Radio journalists are also finding their niche. Maria Thomas of NPR Digital Media said NPR’s Web site has been drawing a lot of traffic recently because of its podcasts, the product of top-notch radio journalists.
“If we can’t win at podcasting we should be ashamed of ourselves!” Thomas exclaimed.
The site has radio broadcasts posted as “audio blogging” and about five-and-a-half million of its podcasts are downloaded every month. NPR has been podcasting for about 18 months.
Pankaj Paul of the News Journal in Delaware wowed the attendees with the organization’s audiovisual, blog, video, magazine and daily newspaper convergence. He said their newsroom has been restructured three times in the past six months and a fourth overhaul is about to begin.
Paul said the local community has come to rely on the News Journal's online coverage so much that he has gotten e-mails asking why fender benders or burglaries were not immediately covered.
Yet the New Journal's hard copy audience is stabilizing and its content has improved. The staff is learning how to work in another medium and the paper no longer has a separate online department. They are the online department. Their only real problem is getting all the news covered, all the time.
“We’re not struggling because of what we can’t do, but because people like to go on vacation…,” Paul said as the audience laughed.
All the panelists expressed that their successes have not been absolute.
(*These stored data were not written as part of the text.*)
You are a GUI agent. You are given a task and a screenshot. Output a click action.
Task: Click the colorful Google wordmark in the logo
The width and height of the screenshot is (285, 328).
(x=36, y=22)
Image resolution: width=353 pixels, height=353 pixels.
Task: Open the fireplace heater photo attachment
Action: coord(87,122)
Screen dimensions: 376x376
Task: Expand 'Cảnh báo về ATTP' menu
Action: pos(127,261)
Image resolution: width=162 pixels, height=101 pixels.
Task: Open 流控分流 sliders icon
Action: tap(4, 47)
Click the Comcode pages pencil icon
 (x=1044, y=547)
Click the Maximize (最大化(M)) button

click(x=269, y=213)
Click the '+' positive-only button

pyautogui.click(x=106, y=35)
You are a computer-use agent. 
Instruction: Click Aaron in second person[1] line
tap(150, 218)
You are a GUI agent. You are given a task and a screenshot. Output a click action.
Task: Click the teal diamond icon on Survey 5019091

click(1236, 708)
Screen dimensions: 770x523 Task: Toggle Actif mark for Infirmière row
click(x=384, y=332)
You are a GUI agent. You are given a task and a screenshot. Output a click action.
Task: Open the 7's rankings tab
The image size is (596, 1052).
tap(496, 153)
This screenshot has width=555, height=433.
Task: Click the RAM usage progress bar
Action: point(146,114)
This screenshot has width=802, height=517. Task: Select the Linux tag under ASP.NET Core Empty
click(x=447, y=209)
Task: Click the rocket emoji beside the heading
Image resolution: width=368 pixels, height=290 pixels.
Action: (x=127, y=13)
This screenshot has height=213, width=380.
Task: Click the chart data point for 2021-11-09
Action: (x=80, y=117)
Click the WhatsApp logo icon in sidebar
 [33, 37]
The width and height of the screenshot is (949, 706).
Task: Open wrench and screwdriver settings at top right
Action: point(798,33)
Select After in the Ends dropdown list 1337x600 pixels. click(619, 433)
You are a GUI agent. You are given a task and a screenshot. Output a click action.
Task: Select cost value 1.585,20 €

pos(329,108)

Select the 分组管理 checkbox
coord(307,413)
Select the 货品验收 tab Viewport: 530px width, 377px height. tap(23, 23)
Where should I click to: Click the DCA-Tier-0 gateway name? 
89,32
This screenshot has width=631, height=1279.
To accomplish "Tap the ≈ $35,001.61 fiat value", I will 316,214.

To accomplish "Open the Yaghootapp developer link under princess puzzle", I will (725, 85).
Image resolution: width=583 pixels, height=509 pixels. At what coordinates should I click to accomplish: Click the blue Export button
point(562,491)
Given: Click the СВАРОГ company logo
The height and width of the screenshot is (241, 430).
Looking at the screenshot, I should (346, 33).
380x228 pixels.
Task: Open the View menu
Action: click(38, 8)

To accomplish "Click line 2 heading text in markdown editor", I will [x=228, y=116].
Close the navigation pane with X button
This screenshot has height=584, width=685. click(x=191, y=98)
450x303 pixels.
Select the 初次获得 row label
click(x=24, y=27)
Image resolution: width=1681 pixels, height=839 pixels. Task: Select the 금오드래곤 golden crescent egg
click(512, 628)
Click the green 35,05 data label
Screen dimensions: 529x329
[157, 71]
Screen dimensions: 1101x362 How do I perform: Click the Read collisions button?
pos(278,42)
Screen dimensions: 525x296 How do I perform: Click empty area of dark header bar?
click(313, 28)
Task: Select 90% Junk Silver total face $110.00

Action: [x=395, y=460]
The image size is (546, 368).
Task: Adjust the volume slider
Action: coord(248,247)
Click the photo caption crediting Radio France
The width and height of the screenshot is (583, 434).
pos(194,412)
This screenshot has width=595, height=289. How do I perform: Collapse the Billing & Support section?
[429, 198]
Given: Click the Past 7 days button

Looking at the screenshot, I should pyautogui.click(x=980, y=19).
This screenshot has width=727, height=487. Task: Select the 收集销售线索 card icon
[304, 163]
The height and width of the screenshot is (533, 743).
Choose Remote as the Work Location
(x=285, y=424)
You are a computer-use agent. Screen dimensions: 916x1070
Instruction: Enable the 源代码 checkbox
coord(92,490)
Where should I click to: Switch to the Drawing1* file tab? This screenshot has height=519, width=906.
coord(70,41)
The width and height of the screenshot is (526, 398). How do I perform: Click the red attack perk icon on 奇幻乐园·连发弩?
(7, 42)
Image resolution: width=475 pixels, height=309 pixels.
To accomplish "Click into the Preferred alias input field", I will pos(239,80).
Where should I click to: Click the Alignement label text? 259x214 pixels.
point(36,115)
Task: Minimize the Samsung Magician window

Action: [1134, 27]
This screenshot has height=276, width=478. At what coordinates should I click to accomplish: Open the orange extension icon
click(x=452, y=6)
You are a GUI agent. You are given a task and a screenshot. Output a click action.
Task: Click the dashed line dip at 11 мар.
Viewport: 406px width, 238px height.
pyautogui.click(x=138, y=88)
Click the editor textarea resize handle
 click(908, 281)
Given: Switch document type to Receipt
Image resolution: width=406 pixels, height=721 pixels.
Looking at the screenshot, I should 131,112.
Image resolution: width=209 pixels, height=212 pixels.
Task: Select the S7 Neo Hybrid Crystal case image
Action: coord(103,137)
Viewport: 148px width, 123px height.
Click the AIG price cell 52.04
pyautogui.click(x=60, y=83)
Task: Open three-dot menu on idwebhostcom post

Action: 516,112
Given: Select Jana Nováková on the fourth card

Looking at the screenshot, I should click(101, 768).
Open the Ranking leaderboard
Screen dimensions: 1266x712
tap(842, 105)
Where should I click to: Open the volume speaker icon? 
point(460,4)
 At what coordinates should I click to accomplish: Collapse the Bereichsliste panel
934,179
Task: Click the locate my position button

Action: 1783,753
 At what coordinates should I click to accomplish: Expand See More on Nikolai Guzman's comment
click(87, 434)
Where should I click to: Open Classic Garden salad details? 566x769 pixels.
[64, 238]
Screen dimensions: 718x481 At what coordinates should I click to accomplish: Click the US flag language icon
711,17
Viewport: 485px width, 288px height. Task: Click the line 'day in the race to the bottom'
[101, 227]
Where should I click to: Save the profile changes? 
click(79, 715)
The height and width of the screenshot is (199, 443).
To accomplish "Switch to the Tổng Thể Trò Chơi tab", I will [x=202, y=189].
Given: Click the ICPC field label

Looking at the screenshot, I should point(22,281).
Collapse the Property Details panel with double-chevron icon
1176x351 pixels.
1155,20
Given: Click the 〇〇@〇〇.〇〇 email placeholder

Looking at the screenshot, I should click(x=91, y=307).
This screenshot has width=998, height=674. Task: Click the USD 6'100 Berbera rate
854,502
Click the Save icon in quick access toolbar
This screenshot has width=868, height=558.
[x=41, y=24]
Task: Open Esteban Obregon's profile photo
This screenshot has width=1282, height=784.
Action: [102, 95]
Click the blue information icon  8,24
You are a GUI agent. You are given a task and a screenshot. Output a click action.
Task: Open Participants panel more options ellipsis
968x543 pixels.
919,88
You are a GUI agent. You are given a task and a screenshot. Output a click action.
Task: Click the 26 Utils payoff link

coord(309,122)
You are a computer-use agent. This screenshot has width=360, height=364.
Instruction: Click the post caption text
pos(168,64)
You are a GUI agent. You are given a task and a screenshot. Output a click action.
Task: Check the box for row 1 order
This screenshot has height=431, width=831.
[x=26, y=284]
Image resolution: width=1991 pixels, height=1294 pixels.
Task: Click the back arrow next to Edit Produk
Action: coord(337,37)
Some of the news organizations have lost staff that could not, or did not want to, keep up with the non-stop environment of the online, multimedia newsroom.
Even with top-notch staff, it is no day at the beach shaping them into multi-faceted online journalists. Several of the panelists said many journalists still think of online stories simply as promos for their “primary” media platforms. Nor does any organization have enough money to hire a full staff of different multimedia experts or buy top of the line equipment.
“We have a converged mindset, if not a converged newsroom just yet,” Thomas said of NPR.
Yet the panelists say journalists working in converging media are more excited about the profession because as their curiosity expands, so do their skills and knowledge. Paul said there is no way their rocket-paced progress will burn journalists out. The number of people, new and old, following their work online pushes them to keep working and work harder.
Besides, it’s obvious to Paul that there is no other choice but to continue.